- Problem requirements -
Print the following records line for line, without changing anything in them.

-------- Exercise material --------

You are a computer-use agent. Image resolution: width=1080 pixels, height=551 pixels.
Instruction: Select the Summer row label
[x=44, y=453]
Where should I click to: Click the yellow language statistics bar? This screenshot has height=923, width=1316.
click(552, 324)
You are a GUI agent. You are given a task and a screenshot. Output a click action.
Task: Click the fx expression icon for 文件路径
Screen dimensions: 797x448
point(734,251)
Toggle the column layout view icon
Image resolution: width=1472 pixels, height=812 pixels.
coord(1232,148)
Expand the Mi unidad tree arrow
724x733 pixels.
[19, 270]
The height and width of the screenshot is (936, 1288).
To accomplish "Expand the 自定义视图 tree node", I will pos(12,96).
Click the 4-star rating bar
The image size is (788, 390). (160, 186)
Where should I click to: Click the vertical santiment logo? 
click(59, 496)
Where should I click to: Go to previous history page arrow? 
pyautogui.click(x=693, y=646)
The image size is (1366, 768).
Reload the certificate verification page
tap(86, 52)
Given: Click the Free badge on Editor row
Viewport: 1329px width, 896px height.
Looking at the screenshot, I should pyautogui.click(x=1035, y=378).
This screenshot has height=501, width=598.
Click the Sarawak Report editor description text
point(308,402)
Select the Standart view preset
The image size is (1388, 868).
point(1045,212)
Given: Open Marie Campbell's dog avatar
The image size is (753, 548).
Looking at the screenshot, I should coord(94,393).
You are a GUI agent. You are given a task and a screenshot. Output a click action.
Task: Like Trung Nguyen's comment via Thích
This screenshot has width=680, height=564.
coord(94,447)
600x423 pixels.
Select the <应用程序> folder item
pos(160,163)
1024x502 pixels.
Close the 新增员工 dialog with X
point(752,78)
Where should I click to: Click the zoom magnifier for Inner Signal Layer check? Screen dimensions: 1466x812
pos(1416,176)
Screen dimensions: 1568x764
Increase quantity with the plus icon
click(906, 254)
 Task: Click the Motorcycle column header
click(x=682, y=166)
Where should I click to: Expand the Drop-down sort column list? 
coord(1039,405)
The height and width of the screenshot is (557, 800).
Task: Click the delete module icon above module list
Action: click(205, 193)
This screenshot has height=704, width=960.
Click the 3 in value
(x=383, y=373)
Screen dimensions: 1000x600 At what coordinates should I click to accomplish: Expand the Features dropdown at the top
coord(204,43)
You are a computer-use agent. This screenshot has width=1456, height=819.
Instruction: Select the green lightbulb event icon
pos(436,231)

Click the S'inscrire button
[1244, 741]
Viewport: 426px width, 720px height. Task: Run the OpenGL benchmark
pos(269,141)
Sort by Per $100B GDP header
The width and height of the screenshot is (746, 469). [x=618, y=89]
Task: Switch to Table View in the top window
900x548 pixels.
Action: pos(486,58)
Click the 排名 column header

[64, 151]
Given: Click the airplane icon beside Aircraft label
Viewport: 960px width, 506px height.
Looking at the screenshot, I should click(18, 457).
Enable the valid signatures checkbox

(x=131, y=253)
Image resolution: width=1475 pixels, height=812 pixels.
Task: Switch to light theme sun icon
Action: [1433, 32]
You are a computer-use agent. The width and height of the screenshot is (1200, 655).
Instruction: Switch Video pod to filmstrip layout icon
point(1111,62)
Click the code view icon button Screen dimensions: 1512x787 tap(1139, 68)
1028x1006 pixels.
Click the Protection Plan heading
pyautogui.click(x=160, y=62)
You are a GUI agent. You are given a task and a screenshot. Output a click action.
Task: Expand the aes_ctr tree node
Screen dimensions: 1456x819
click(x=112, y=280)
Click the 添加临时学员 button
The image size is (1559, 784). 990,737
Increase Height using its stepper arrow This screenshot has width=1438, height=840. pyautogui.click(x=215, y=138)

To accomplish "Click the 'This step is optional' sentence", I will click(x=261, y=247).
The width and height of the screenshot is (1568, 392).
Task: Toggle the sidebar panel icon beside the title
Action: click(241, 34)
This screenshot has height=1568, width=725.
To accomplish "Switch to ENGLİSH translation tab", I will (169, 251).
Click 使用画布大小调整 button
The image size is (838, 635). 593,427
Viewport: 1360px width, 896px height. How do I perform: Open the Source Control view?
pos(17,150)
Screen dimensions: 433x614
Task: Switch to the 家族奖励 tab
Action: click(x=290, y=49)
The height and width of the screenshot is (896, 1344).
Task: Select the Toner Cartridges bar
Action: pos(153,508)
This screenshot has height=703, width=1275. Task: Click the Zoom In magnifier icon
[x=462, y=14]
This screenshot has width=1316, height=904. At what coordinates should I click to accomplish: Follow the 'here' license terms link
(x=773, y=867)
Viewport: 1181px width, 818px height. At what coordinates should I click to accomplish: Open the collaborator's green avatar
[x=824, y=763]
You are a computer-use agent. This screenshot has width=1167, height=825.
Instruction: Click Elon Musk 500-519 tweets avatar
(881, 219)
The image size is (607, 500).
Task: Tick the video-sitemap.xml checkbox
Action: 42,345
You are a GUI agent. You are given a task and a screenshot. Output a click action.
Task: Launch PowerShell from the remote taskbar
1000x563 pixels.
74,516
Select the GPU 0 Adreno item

--------

- Exercise answer -
You are a computer-use agent. Image resolution: width=1080 pixels, height=551 pixels.
Instruction: Select the Summer row label
[x=44, y=453]
Where should I click to: Click the yellow language statistics bar? This screenshot has height=923, width=1316.
click(552, 324)
You are a GUI agent. You are given a task and a screenshot. Output a click action.
Task: Click the fx expression icon for 文件路径
Screen dimensions: 797x448
point(734,251)
Toggle the column layout view icon
Image resolution: width=1472 pixels, height=812 pixels.
coord(1232,148)
Expand the Mi unidad tree arrow
724x733 pixels.
[19, 270]
The height and width of the screenshot is (936, 1288).
To accomplish "Expand the 自定义视图 tree node", I will pos(12,96).
Click the 4-star rating bar
The image size is (788, 390). (160, 186)
Where should I click to: Click the vertical santiment logo? 
click(59, 496)
Where should I click to: Go to previous history page arrow? 
pyautogui.click(x=693, y=646)
The image size is (1366, 768).
Reload the certificate verification page
tap(86, 52)
Given: Click the Free badge on Editor row
Viewport: 1329px width, 896px height.
Looking at the screenshot, I should pyautogui.click(x=1035, y=378).
This screenshot has height=501, width=598.
Click the Sarawak Report editor description text
point(308,402)
Select the Standart view preset
The image size is (1388, 868).
point(1045,212)
Given: Open Marie Campbell's dog avatar
The image size is (753, 548).
Looking at the screenshot, I should coord(94,393).
You are a GUI agent. You are given a task and a screenshot. Output a click action.
Task: Like Trung Nguyen's comment via Thích
This screenshot has width=680, height=564.
coord(94,447)
600x423 pixels.
Select the <应用程序> folder item
pos(160,163)
1024x502 pixels.
Close the 新增员工 dialog with X
point(752,78)
Where should I click to: Click the zoom magnifier for Inner Signal Layer check? Screen dimensions: 1466x812
pos(1416,176)
Screen dimensions: 1568x764
Increase quantity with the plus icon
click(906, 254)
 Task: Click the Motorcycle column header
click(x=682, y=166)
Where should I click to: Expand the Drop-down sort column list? 
coord(1039,405)
The height and width of the screenshot is (557, 800).
Task: Click the delete module icon above module list
Action: click(205, 193)
This screenshot has height=704, width=960.
Click the 3 in value
(x=383, y=373)
Screen dimensions: 1000x600 At what coordinates should I click to accomplish: Expand the Features dropdown at the top
coord(204,43)
You are a computer-use agent. This screenshot has width=1456, height=819.
Instruction: Select the green lightbulb event icon
pos(436,231)

Click the S'inscrire button
[1244, 741]
Viewport: 426px width, 720px height. Task: Run the OpenGL benchmark
pos(269,141)
Sort by Per $100B GDP header
The width and height of the screenshot is (746, 469). [x=618, y=89]
Task: Switch to Table View in the top window
900x548 pixels.
Action: pos(486,58)
Click the 排名 column header

[64, 151]
Given: Click the airplane icon beside Aircraft label
Viewport: 960px width, 506px height.
Looking at the screenshot, I should click(18, 457).
Enable the valid signatures checkbox

(x=131, y=253)
Image resolution: width=1475 pixels, height=812 pixels.
Task: Switch to light theme sun icon
Action: [1433, 32]
You are a computer-use agent. The width and height of the screenshot is (1200, 655).
Instruction: Switch Video pod to filmstrip layout icon
point(1111,62)
Click the code view icon button Screen dimensions: 1512x787 tap(1139, 68)
1028x1006 pixels.
Click the Protection Plan heading
pyautogui.click(x=160, y=62)
You are a GUI agent. You are given a task and a screenshot. Output a click action.
Task: Expand the aes_ctr tree node
Screen dimensions: 1456x819
click(x=112, y=280)
Click the 添加临时学员 button
The image size is (1559, 784). 990,737
Increase Height using its stepper arrow This screenshot has width=1438, height=840. pyautogui.click(x=215, y=138)

To accomplish "Click the 'This step is optional' sentence", I will click(x=261, y=247).
The width and height of the screenshot is (1568, 392).
Task: Toggle the sidebar panel icon beside the title
Action: click(241, 34)
This screenshot has height=1568, width=725.
To accomplish "Switch to ENGLİSH translation tab", I will (169, 251).
Click 使用画布大小调整 button
The image size is (838, 635). 593,427
Viewport: 1360px width, 896px height. How do I perform: Open the Source Control view?
pos(17,150)
Screen dimensions: 433x614
Task: Switch to the 家族奖励 tab
Action: click(x=290, y=49)
The height and width of the screenshot is (896, 1344).
Task: Select the Toner Cartridges bar
Action: pos(153,508)
This screenshot has height=703, width=1275. Task: Click the Zoom In magnifier icon
[x=462, y=14]
This screenshot has width=1316, height=904. At what coordinates should I click to accomplish: Follow the 'here' license terms link
(x=773, y=867)
Viewport: 1181px width, 818px height. At what coordinates should I click to accomplish: Open the collaborator's green avatar
[x=824, y=763]
You are a computer-use agent. This screenshot has width=1167, height=825.
Instruction: Click Elon Musk 500-519 tweets avatar
(881, 219)
The image size is (607, 500).
Task: Tick the video-sitemap.xml checkbox
Action: 42,345
You are a GUI agent. You are given a task and a screenshot. Output a click action.
Task: Launch PowerShell from the remote taskbar
1000x563 pixels.
74,516
Select the GPU 0 Adreno item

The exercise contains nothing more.